The issue was figuring out the difference between
true
magic and magic-ish-ness.

There was no money to travel overseas, and even if they used Maou’s hypnotic powers to make the trip, there was no telling which civilizations were magical unless they actually went to look for themselves.

If a lead wound up going nowhere, he would be too ashamed to even look at his master. That, and who could say there was enough power anywhere in the world to refill his strength in the first place?

Thus, Ashiya decided to start by examining antiquities closer at hand.

The museums and galleries within the city apparently offered rotating displays from foreign museums on a regular basis. He wanted to see if anything on display resonated at the wavelengths of their own demonic magic.

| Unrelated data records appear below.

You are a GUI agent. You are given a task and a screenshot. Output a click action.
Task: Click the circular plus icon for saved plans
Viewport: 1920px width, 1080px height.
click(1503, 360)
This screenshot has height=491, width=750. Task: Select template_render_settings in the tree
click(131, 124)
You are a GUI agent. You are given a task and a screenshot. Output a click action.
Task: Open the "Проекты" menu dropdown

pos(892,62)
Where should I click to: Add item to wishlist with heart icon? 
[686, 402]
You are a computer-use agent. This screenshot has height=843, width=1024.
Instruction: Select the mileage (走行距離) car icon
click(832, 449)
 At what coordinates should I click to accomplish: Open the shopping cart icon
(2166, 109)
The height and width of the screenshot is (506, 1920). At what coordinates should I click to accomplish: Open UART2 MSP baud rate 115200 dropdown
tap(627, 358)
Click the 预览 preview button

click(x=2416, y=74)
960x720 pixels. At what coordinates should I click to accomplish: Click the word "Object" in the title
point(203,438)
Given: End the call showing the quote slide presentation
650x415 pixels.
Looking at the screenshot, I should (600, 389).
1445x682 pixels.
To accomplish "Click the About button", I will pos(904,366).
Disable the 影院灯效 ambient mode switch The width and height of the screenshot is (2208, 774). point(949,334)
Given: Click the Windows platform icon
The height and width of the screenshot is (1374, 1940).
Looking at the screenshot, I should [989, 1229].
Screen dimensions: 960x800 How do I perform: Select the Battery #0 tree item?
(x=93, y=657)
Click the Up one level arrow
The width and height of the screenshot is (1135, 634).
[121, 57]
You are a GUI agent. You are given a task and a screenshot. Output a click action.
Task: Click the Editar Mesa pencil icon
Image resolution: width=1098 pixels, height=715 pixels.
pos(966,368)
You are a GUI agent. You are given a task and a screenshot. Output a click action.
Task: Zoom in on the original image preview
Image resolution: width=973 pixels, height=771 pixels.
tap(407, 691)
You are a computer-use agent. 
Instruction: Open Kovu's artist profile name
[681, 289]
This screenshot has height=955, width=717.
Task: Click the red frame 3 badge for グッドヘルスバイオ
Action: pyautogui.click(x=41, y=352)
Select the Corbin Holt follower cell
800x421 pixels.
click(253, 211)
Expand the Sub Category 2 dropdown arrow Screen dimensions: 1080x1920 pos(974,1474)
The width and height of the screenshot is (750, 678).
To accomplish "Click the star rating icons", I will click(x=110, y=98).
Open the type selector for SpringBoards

With that, he set off for Shinjuku. His target: the day’s special gallery at the National Museum of Western Art in Ueno.

It was still raining outside, so Ashiya grabbed up another plastic umbrella Maou had fished from the side of the road, fumbled with the wobbly cylinder lock on the door to secure a room that offered nothing of value to steal, and set off.

Suddenly, Ashiya was stricken with a gruesome thought. What, he asked himself, if this way of life went on forever? It was enough to make him tremble, even in the late-spring weather.

“Hmm?”

A moment later, he realized he actually
was
being shaken. An earthquake was in progress.

It was nothing to panic about; he learned quickly over the past year that Japan saw quakes on a regular basis. But living in this popsicle-stick apartment that might set the world record for “oldest extant building with no work ever done to it” was enough to make any earthquake seem about 30 percent stronger, sickening him to the core every time.

But nothing happened, again. The shaking ceased after ten seconds or so. In Ente Isla, any earthquake, no matter how strong or
widespread, would send the humans into spasms of panic, blathering on about vengeful deities or advancing demon forces. But a quake this size wouldn’t even attract the notice of many Japanese. The trains wouldn’t even bother to stop for it.

Not that Ashiya needed a train to reach Shinjuku. From Sasazuka, it was only one train stop away on the Keio line. About twenty minutes’ walk for any healthy man. Twisting the doorknob again to ensure the lock was still in one piece, he thrust the key into his pocket and gingerly walked down the staircase.

It never dawned on Ashiya that he, himself, had fallen to the point where he gleefully made excuses in order to cheap out on a single stop’s worth of train fare.

Sadao Maou, perched atop his trusty steed Dullahan, was on his way to work.

From the Devil’s Castle in Sasazuka, it was less than ten minutes’ riding to the MgRonald in Hatagaya, assuming no snags. Thanks to the delay from Ashiya’s lecturing, however, the rain was now falling at a steady clip.

It was strong enough that his beaten-up umbrella, with its bent ribs, rusting support rod, and clouded plastic that no longer offered full visibility, had no chance of covering for it.